熊本サンクチュアリにおける日本初のボノボ研究の開始により、様々な新事実の発見が期待できます。
研究計画の概要
比較認知科学と行動学の手法を駆使して、非侵襲的研究をおこないます。思考・言語・記憶・社会的知性など、認知機能の行動的基盤の解明を目的とします。以下の三つのポイントが指摘できます。
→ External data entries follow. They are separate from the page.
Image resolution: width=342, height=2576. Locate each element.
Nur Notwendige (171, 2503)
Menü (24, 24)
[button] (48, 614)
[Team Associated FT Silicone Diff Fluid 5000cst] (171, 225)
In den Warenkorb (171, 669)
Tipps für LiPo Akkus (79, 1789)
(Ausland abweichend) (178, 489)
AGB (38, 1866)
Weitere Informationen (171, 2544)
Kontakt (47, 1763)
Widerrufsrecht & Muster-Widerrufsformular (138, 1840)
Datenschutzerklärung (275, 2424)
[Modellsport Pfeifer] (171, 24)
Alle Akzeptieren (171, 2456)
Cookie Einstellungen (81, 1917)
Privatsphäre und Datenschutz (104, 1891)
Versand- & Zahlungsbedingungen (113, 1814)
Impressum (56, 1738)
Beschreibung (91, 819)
第1のポイントは、チンパンジー認知研究のノウハウを生かした比較研究だという点です。霊長類研究所では、アイ・プロジェクトと呼ばれるチンパンジーの心の比較認知科学的研究を1978年から実施してきました。数の認識や優れた短期記憶能力の解明など、世界を牽引する研究をおこなっています。熊本サンクチュアリでも、多様な集団を対象にして、認知と行動の研究を実施しています。タッチパネルを用いた認知課題、アイトラッカーによる視線計測、道具使用に関する行動学的研究などです。こうしたチンパンジー研究の手法をそのままボノボに適用して、チンパンジーとボノボの直接比較をおこないます。現在進行中の研究プロジェクトとして、知識と技術の世代間伝播に関する研究、海生哺乳類(イルカなど)との比較による知性の進化と生態的妥当性に関する研究、「こころの時間学」創出を目指した時間認識に関する研究、共感と利他行動に関する研究などがあります。
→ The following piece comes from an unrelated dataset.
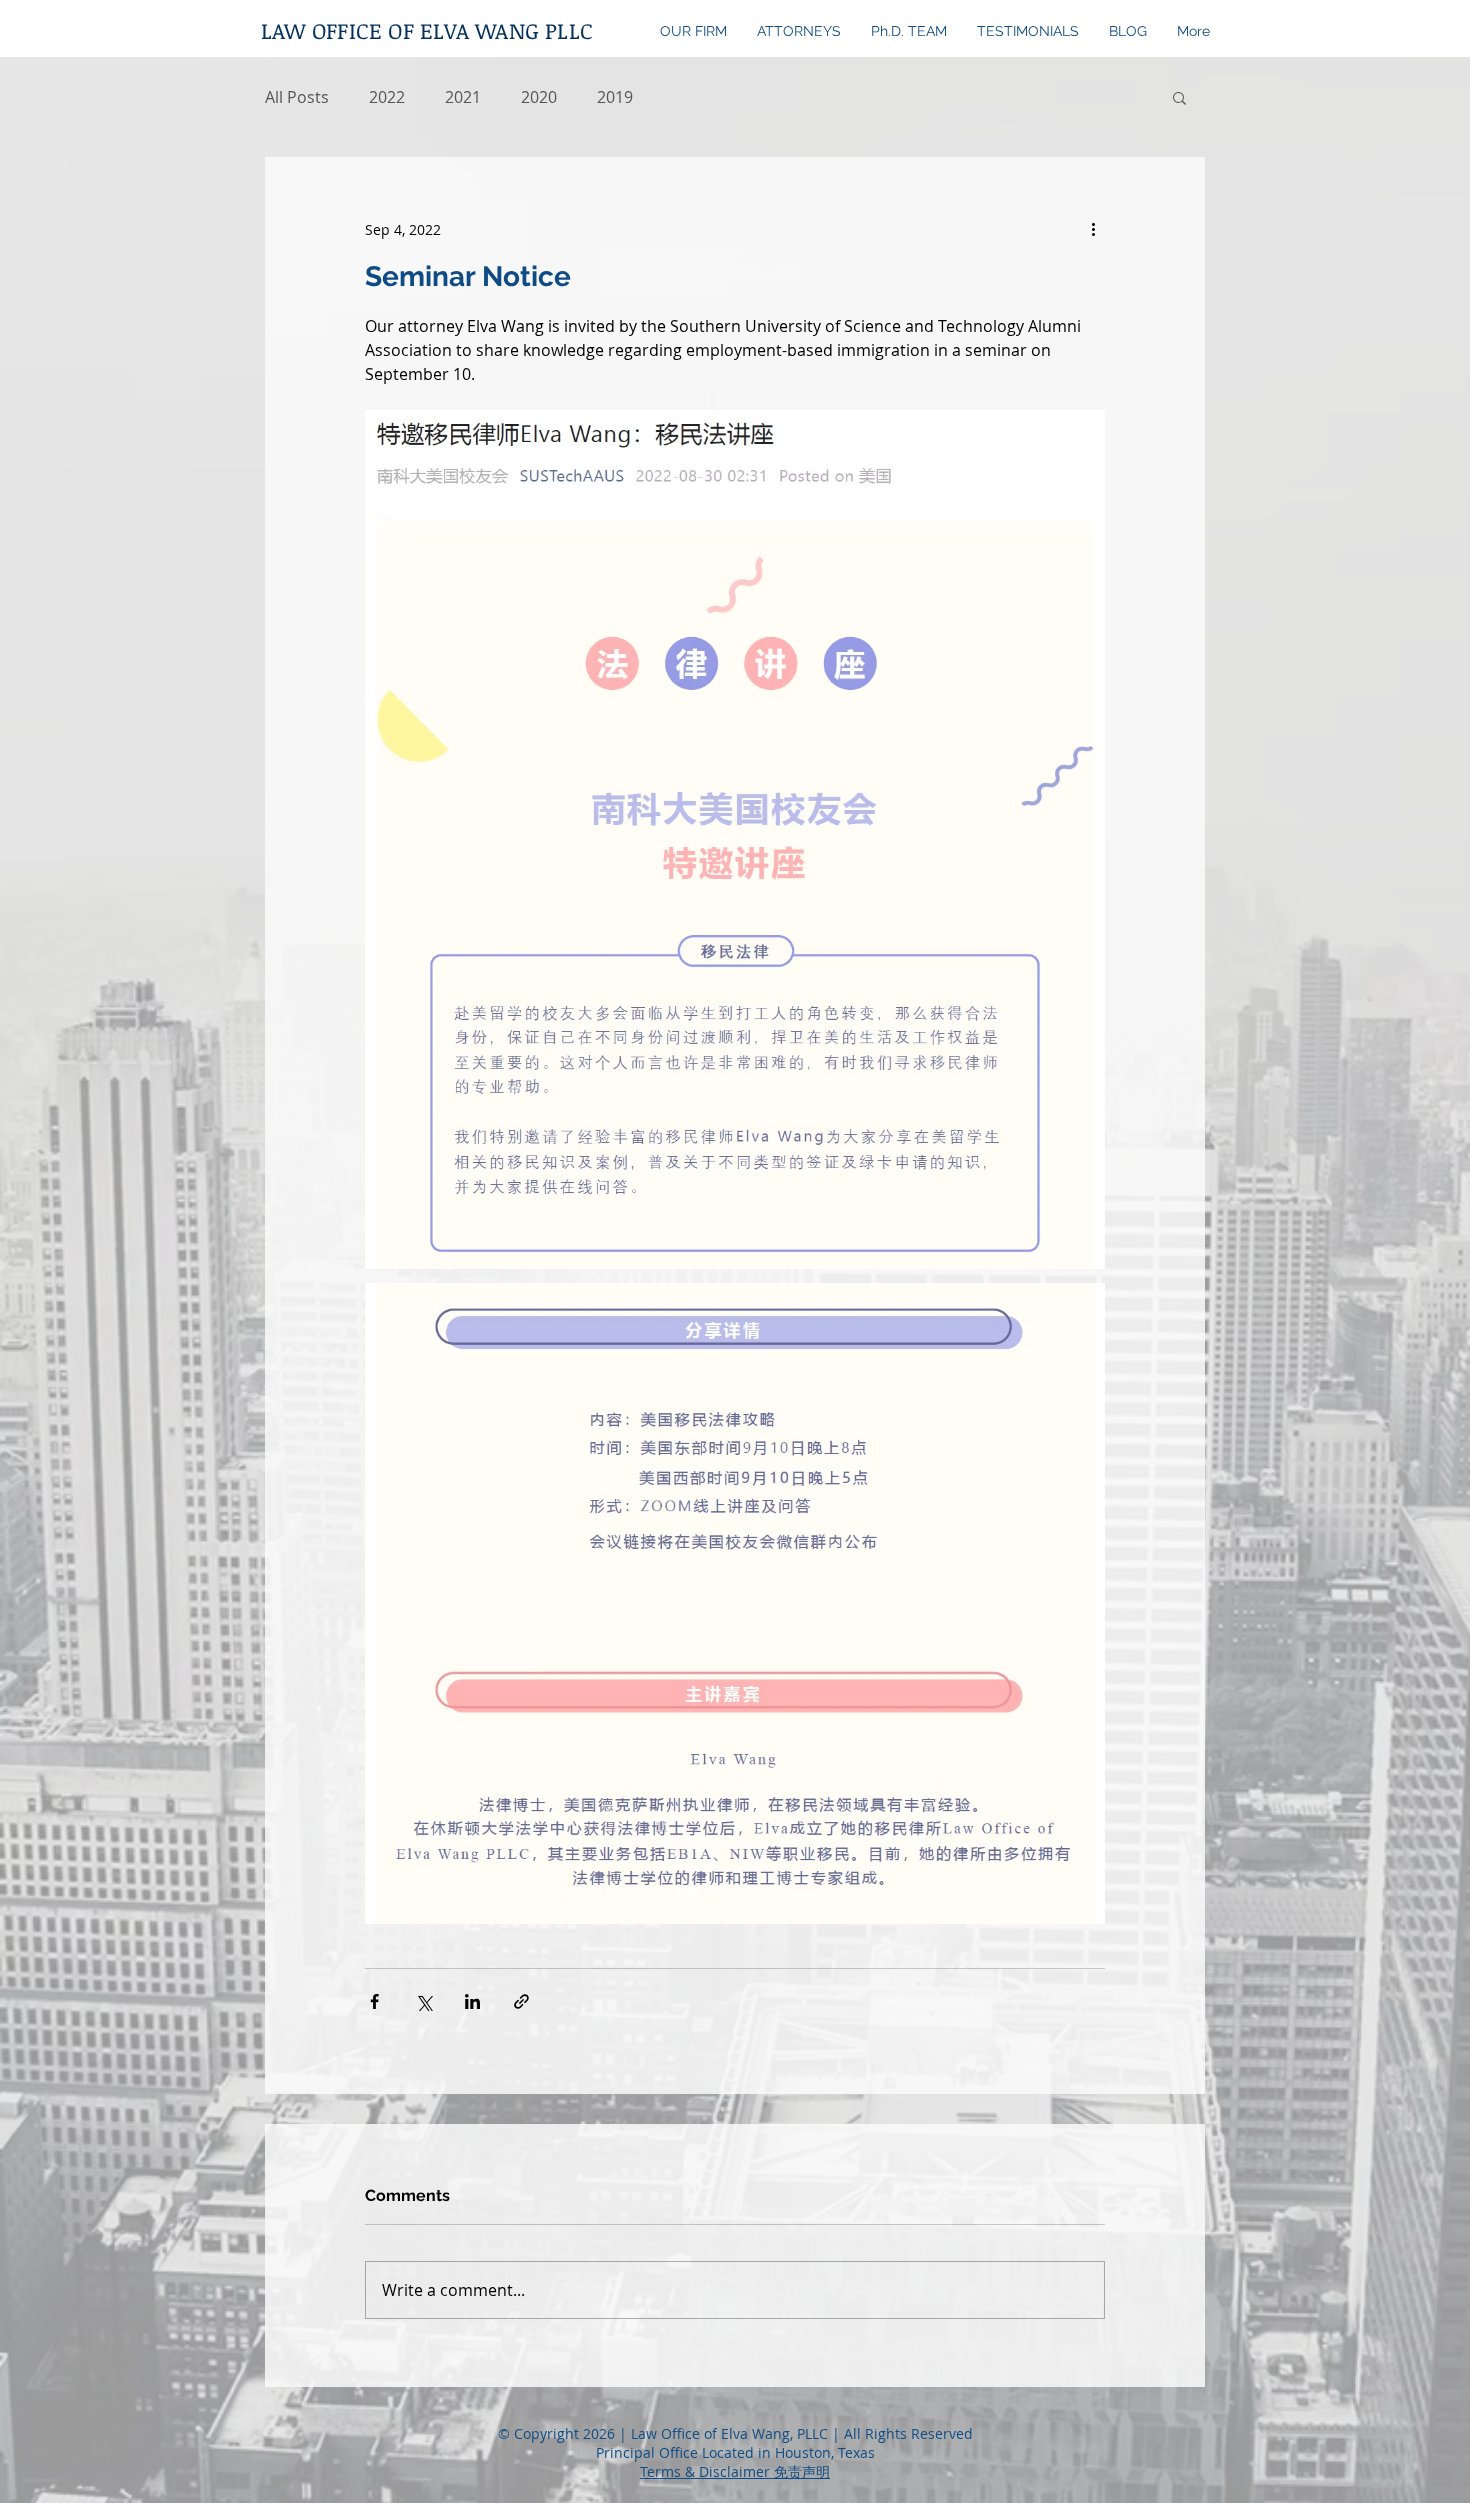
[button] (1179, 97)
第2のポイントは、野生と研究施設(アフリカと日本)、チンパンジーとボノボという、二つの軸による比較研究である点です。飼育下での認知行動研究だけでなく、野生における調査もおこないます。そうすることで、チンパンジーとボノボの全体像が見えてきます。研究施設で見られた知性が、アフリカの野生の暮らしの中でどのように生かされているのかを調べます。野生チンパンジーに関しては、ギニア共和国ボッソウ・ニンバ地域における野外研究が脈々と続けられています。ボノボの野外研究調査地であるコンゴ民主共和国ワンバ村に、本研究チーム構成員が2010年来調査に出向いています。こうして、野生と研究施設(アフリカと日本)を比べ、そしてチンパンジーとボノボを比べるという、二つの比較軸による包括的な研究を展開します。
第3のポイントは、福祉と保全の一体となった活動である点です。研究施設における研究成果を、チンパンジー・ボノボの安寧な暮らしと、生活の質(QOL)の向上に反映させます。野外調査を通じて、絶滅の危機に瀕したチンパンジー・ボノボの保全を図ります。飼育研究と野外研究をおこない、福祉と保全の一体となった研究を推進します。さらに、将来の人材育成を目指した教育活動をおこなう計画です。
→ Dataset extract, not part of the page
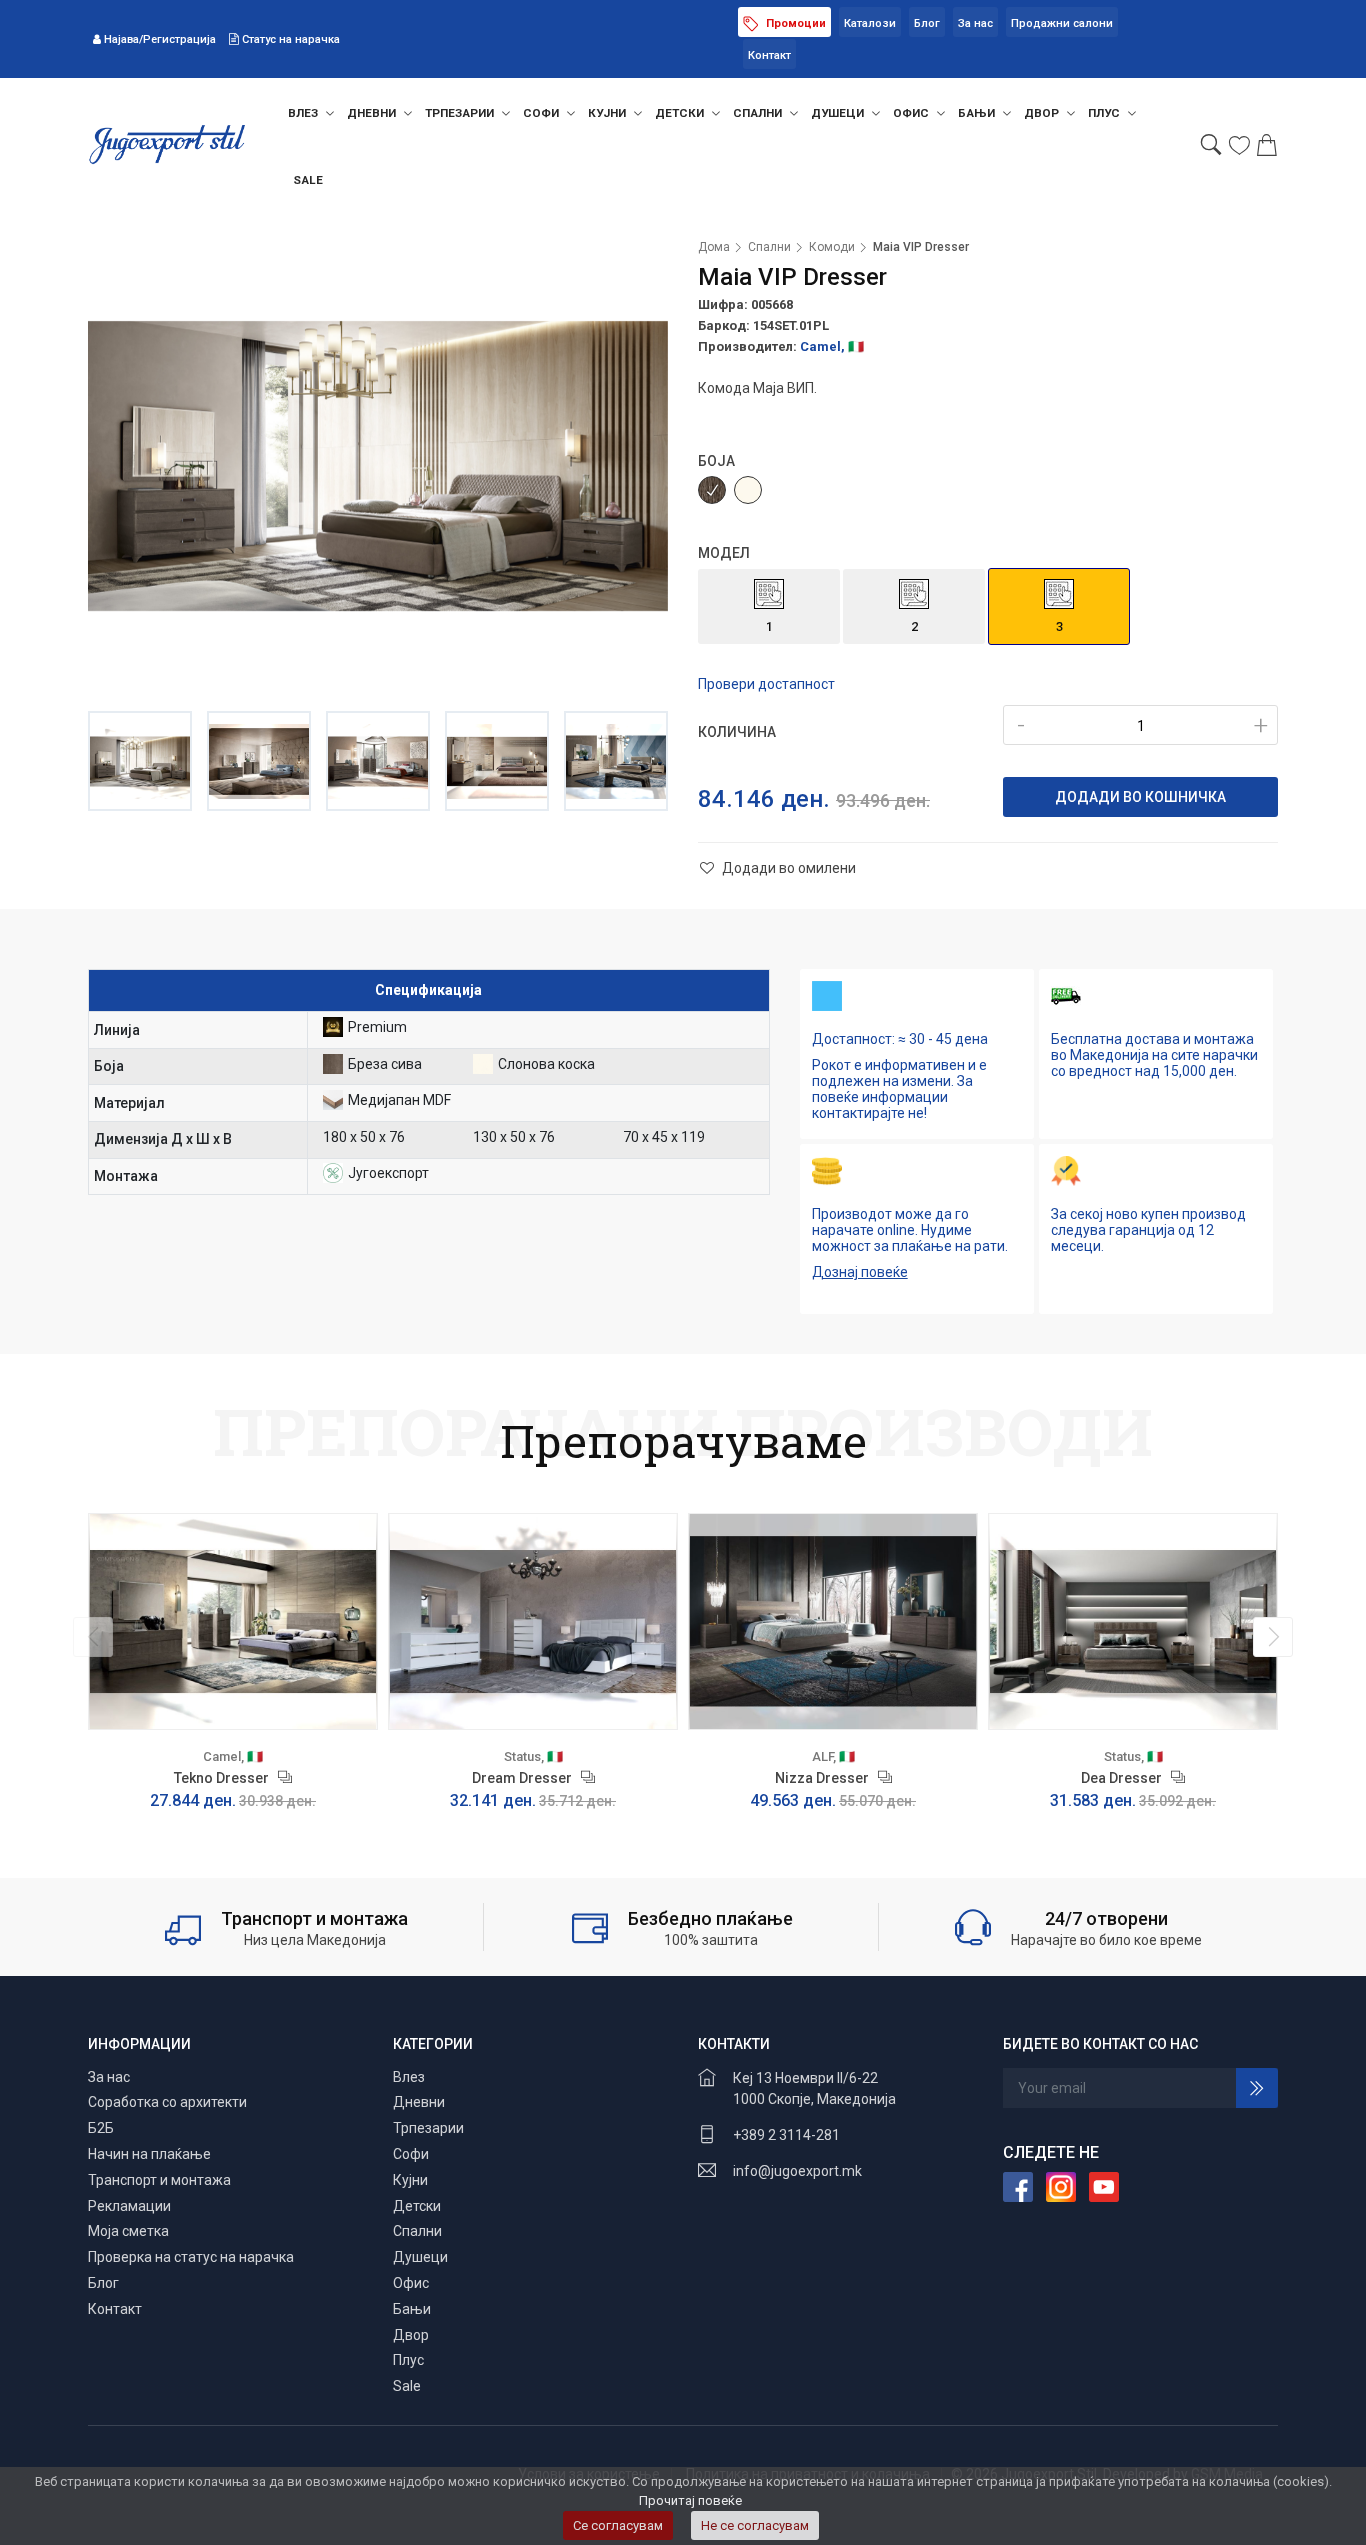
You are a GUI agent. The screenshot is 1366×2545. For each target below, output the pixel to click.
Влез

以上、ボノボの導入により、国内で初のボノボ研究を実施し、人間の本性の進化的基盤を解明する研究のさらなる加速を図ります。
なお、安全上の理由により、熊本サンクチュアリの施設全般は現在一般公開していません。
![]() コニー・レノア | ![]() ジュニア |
![]() イケラ | ![]() ロリータ |
![]() 熊本サンクチュアリの研究飼育施設 |
ボノボの導入は、霊長類研究所の文部科学省「人間の進化」プロジェンクトにより実施しました。